## WORK TO COMPLETE
Swap "visual representation" for "diagram" and reproduce the database activities notes from "Database Activities (2" to "Activities (3 of 6)".

## QUOTED PASSAGE
****************************************

Database Activities (1 of 6)
Structured Query Language (SQL):
A special-purpose programming language for accessing and manipulating database data.
Providing a User View:
The schema defines tables, fields in tables, and relationships.
DBMS references schemas for data access.
Users utilize Data Query Language (DQL) to select data.
Database Activities (2 of 6)
Figure 5-8 provides a visual representation of a database schema, showing the database objects and inter-relationships.
Database Activities (3 of 6)
Creating and Modifying Databases:
Data Definition Language (DDL):
Instructions and commands used to define data and relationships.
Data Dictionary:
Collection of metadata describing data, format, structure, and relationships.
Metadata: Descriptive data about other data.
Database Activities (4 of 6)
Storing and Retrieving Data:
DBMS acts as an interface to applications requesting data.
Data Control Language (DCL):
Subset of SQL managing user privileges.
GRANT command: Defines user privileges.
Database Activities (5 of 6)
Manipulating Data:
Data Manipulation Language (DML):
Used for modifying database data.
Transaction Control Language (TCL):
Maintains integrity by committing changes or rolling back errors.
Database Activities (6 of 6)
Security Management:
Ensures data protection from unauthorized access and damages.
Defines user access privileges.
Backup and Recovery:
Provides backup services allowing database copies to be created securely.
Data Cleansing
Definition of Data Cleansing:
Process of detecting and correcting or deleting records that are incomplete, incorrect, inaccurate, or irrelevant.

****************************************

Entries excerpted from a collection
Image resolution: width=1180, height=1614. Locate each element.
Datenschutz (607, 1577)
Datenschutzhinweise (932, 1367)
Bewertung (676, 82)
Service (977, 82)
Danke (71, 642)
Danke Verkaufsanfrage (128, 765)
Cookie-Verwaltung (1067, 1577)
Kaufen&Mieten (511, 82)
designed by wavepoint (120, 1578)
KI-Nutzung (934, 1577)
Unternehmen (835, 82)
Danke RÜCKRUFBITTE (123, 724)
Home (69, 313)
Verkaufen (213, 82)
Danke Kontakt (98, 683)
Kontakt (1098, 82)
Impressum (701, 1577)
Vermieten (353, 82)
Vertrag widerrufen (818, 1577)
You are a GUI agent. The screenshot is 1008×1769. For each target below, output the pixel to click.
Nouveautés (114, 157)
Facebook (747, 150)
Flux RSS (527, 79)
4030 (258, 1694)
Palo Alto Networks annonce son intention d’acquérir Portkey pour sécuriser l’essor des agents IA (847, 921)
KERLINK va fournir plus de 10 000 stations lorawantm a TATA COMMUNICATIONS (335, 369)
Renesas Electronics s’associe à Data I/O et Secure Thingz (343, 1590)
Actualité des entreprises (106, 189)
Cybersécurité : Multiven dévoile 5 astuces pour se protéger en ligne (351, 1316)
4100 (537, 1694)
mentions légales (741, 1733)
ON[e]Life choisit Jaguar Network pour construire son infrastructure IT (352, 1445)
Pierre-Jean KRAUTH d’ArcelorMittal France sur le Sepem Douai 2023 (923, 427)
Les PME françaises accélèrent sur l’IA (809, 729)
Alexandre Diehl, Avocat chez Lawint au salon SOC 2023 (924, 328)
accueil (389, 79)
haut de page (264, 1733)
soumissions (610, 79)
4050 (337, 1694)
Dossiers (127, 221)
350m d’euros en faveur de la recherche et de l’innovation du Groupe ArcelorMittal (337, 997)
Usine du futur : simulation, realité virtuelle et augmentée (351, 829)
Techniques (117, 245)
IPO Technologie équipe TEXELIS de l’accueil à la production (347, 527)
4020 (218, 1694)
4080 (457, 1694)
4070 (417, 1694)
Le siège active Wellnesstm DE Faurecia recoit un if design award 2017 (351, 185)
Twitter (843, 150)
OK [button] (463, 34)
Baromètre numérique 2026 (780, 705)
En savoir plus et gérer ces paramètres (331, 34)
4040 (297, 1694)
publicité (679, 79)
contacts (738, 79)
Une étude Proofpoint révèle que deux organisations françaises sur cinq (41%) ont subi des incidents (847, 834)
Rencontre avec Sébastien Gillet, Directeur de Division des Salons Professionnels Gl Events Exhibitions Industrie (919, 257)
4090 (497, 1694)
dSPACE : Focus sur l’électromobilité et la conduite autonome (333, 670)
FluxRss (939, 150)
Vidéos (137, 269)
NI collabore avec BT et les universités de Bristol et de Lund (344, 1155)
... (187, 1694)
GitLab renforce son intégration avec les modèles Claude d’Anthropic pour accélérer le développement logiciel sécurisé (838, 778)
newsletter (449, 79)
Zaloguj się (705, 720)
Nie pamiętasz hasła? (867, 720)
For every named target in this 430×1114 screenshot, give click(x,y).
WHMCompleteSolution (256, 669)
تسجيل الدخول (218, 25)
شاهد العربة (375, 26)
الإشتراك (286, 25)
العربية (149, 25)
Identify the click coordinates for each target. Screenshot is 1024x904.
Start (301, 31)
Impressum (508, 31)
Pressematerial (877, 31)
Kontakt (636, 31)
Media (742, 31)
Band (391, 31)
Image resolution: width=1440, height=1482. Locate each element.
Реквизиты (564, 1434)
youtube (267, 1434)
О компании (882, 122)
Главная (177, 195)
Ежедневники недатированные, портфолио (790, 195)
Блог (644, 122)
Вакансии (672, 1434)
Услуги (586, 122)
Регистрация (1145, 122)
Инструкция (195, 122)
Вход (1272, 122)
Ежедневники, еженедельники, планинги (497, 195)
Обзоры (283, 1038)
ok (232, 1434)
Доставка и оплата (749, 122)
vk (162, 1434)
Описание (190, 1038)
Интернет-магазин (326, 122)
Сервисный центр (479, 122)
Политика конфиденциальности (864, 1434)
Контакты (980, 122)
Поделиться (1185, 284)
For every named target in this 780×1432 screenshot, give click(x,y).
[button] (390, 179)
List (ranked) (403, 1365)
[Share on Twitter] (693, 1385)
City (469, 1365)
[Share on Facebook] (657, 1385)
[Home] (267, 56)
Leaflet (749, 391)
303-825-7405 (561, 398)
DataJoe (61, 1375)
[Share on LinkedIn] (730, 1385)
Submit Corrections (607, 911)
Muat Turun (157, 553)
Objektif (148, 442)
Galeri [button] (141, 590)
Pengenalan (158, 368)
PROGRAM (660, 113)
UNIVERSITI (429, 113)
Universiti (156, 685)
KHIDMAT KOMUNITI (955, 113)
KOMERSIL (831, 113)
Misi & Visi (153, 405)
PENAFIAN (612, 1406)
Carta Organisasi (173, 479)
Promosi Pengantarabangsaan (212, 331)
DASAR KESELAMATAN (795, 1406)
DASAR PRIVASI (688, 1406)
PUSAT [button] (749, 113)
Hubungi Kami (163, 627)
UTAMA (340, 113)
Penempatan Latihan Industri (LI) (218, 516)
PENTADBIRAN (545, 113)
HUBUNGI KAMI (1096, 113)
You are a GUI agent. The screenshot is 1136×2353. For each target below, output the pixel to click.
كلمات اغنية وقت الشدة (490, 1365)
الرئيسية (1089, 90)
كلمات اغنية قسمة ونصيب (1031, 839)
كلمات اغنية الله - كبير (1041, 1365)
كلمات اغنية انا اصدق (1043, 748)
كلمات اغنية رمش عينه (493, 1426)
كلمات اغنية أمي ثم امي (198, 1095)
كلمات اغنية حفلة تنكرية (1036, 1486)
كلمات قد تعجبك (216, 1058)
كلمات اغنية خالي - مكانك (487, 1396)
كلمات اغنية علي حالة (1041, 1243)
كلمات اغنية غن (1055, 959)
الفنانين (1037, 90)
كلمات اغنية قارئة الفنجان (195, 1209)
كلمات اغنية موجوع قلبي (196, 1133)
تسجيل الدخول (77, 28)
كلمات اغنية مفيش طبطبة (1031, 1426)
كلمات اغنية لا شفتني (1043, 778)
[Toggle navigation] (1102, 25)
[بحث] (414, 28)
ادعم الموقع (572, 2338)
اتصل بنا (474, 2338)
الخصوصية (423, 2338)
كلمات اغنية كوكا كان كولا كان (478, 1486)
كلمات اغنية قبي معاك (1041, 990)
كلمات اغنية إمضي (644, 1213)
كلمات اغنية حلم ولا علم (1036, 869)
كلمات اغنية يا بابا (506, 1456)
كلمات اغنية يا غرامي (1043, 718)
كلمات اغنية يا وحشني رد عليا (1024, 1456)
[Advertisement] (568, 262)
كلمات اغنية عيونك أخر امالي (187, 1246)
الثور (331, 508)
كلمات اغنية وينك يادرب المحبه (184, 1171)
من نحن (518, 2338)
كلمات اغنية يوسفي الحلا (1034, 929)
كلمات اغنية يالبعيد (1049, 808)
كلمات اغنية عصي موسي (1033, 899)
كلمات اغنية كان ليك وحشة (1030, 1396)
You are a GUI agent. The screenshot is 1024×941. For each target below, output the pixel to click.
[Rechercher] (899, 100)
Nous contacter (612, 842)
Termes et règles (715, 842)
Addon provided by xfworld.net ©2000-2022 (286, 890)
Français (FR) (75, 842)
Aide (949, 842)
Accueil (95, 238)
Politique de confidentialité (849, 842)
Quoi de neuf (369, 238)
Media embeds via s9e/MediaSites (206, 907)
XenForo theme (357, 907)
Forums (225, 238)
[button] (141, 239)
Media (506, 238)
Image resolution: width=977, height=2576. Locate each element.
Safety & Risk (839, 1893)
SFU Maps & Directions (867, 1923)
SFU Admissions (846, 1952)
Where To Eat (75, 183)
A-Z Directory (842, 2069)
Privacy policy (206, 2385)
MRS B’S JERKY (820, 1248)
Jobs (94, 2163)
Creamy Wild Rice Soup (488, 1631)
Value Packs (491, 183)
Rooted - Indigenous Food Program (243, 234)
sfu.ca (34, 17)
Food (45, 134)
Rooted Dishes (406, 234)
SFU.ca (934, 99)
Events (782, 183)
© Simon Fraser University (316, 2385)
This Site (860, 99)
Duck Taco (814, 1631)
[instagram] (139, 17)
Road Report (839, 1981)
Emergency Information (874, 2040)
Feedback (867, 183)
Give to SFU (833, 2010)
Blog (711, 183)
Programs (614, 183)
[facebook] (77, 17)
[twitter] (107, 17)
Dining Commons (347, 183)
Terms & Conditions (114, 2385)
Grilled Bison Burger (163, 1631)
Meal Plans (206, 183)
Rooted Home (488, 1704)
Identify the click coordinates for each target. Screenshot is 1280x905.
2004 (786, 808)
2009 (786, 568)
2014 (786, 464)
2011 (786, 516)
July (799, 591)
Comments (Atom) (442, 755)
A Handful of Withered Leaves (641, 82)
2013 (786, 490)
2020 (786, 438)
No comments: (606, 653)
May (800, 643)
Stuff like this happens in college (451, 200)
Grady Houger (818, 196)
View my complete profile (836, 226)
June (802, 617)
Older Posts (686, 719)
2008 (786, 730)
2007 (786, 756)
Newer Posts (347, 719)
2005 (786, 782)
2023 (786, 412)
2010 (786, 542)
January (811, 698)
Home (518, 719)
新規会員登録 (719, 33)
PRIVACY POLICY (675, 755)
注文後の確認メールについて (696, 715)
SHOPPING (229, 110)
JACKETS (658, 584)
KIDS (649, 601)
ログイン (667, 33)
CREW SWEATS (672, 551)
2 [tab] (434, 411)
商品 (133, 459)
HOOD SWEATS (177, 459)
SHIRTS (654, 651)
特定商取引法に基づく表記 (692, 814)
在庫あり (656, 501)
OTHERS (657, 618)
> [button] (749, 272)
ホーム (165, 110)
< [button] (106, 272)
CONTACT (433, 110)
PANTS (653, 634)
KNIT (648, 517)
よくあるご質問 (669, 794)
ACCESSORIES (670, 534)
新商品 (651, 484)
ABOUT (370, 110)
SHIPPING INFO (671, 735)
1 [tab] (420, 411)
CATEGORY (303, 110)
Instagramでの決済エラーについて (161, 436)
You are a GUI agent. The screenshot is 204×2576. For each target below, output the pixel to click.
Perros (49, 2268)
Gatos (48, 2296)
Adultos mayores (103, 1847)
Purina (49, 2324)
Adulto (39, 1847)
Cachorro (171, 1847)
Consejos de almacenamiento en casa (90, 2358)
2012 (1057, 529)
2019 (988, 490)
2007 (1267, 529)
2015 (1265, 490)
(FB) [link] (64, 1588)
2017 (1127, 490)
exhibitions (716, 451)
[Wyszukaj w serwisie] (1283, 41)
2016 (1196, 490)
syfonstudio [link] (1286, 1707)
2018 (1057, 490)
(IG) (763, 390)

****************************************

## YOUR RESPONSE
Database Activities (2 of 6)
Figure 5-8 provides a diagram of a database schema, showing the database objects and inter-relationships.
Database Activities (3 of 6)